## RECORDS FOR PROCESSING
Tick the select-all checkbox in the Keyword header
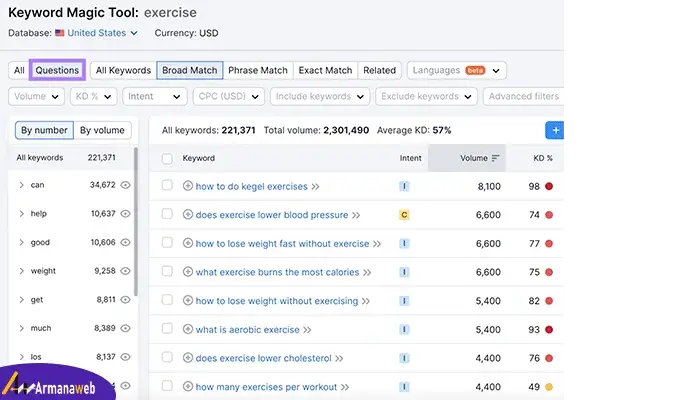700x400 pixels. pyautogui.click(x=167, y=158)
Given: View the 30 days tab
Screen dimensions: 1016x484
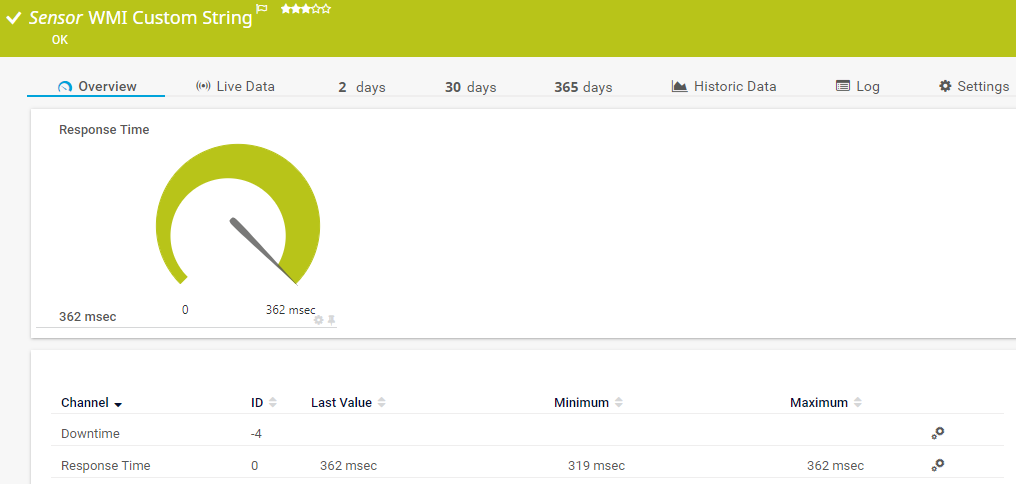Looking at the screenshot, I should 470,87.
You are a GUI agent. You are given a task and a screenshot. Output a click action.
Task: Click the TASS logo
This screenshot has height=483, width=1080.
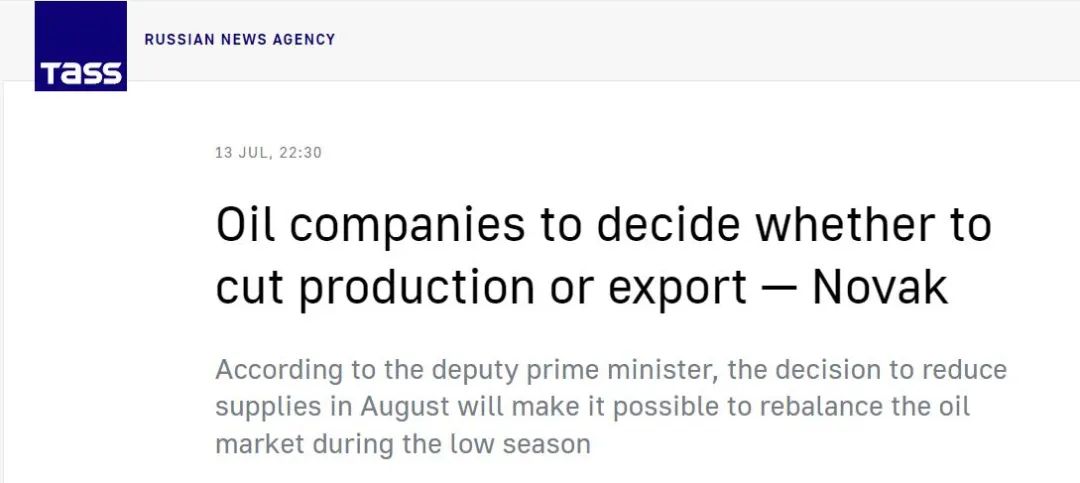tap(80, 47)
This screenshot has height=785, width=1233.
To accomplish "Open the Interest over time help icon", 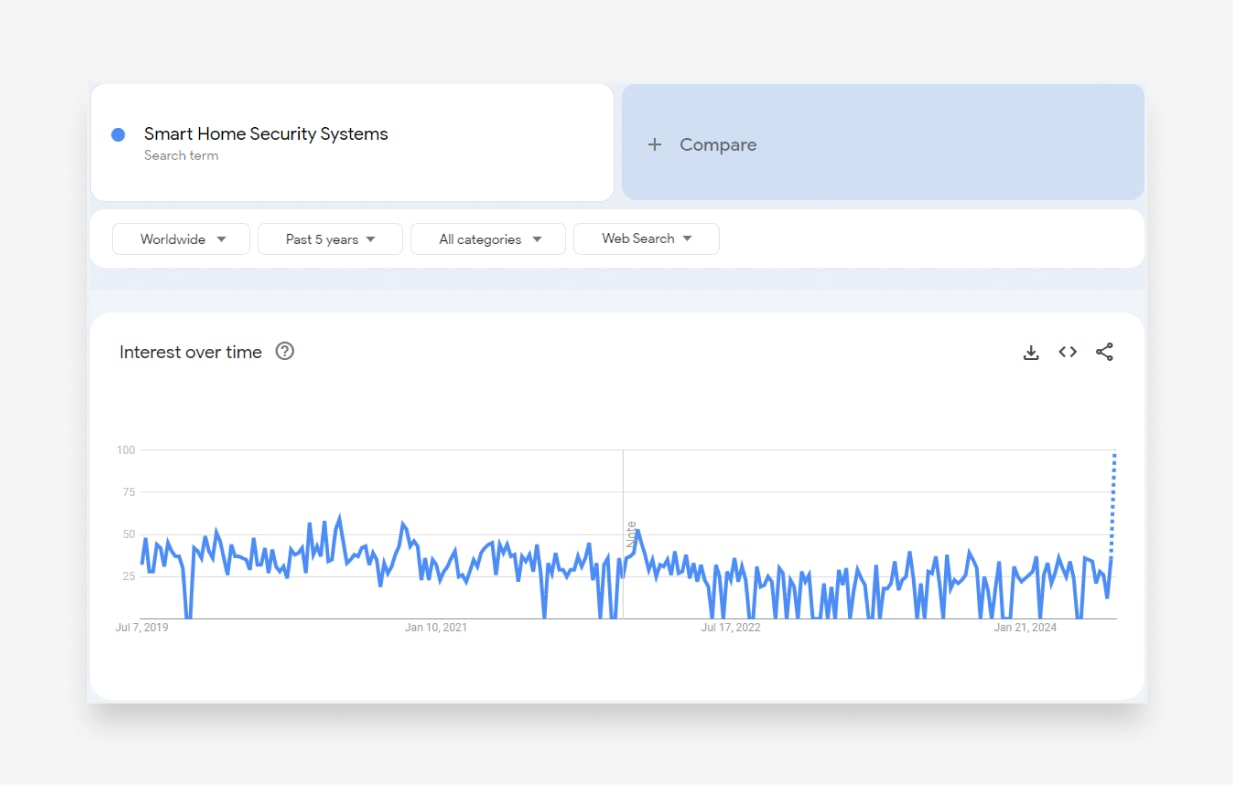I will tap(285, 351).
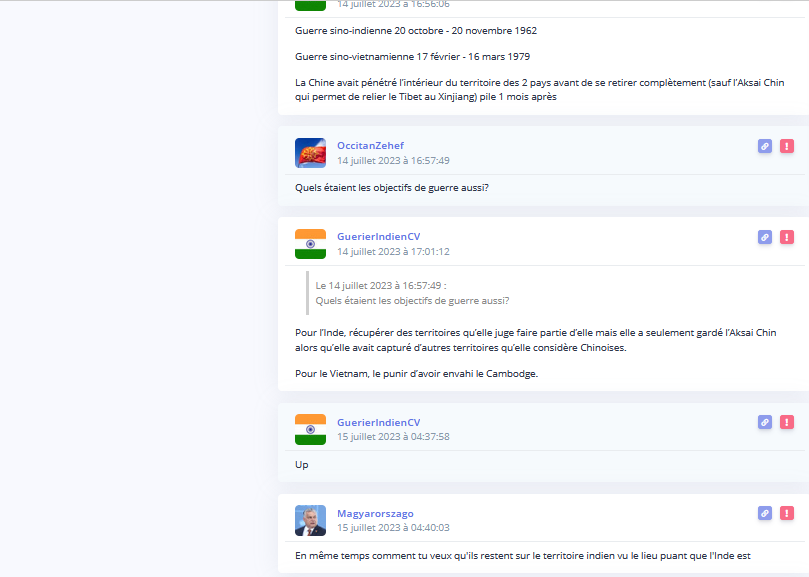Viewport: 809px width, 577px height.
Task: Click the quoted message "Le 14 juillet 2023 à 16:57:49"
Action: pos(381,285)
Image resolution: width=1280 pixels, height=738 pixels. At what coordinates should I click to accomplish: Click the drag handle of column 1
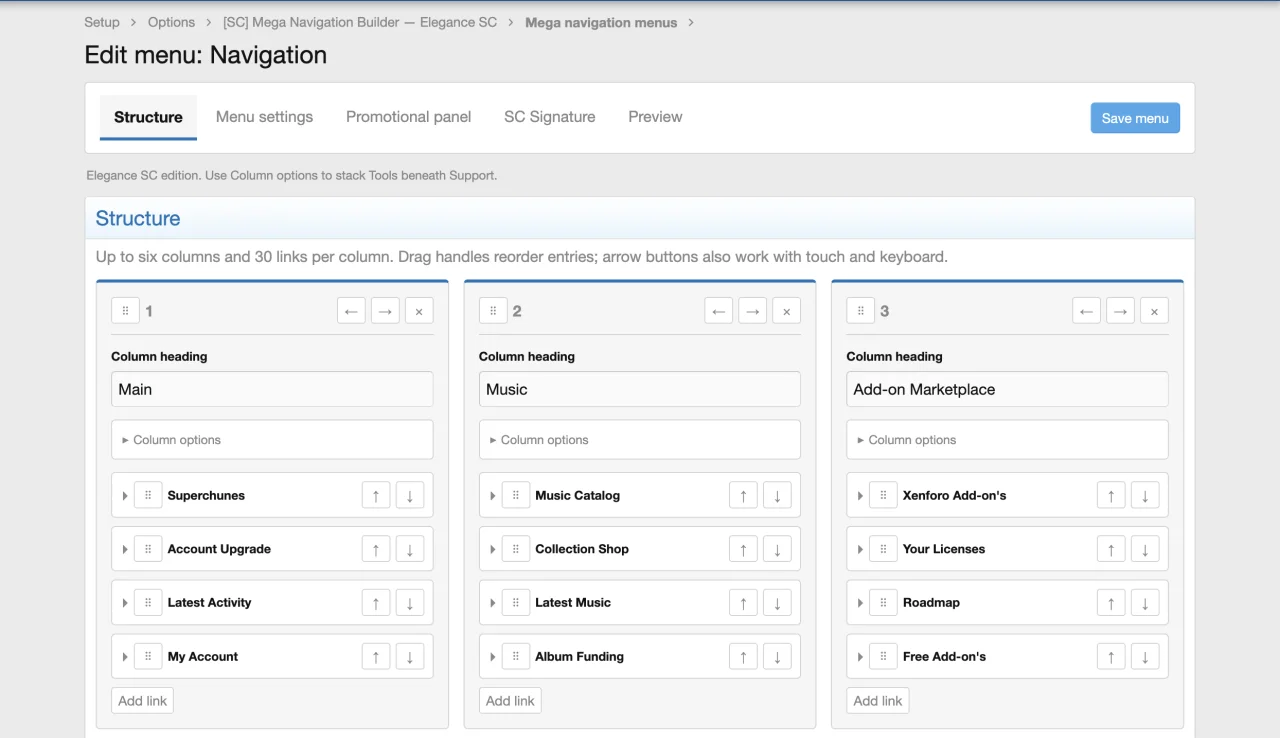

## BRIEF
In the data above, take the line with "Screen dimensions: 1016x484", the line with "This screenshot has height=785, width=1233.", and every line between, and set them down exactly without pictures.

## ANSWER FOR THE TASK
Screen dimensions: 1016x484
Looking at the screenshot, I should 470,87.
You are a GUI agent. You are given a task and a screenshot. Output a click action.
Task: Click the TASS logo
This screenshot has height=483, width=1080.
tap(80, 47)
This screenshot has height=785, width=1233.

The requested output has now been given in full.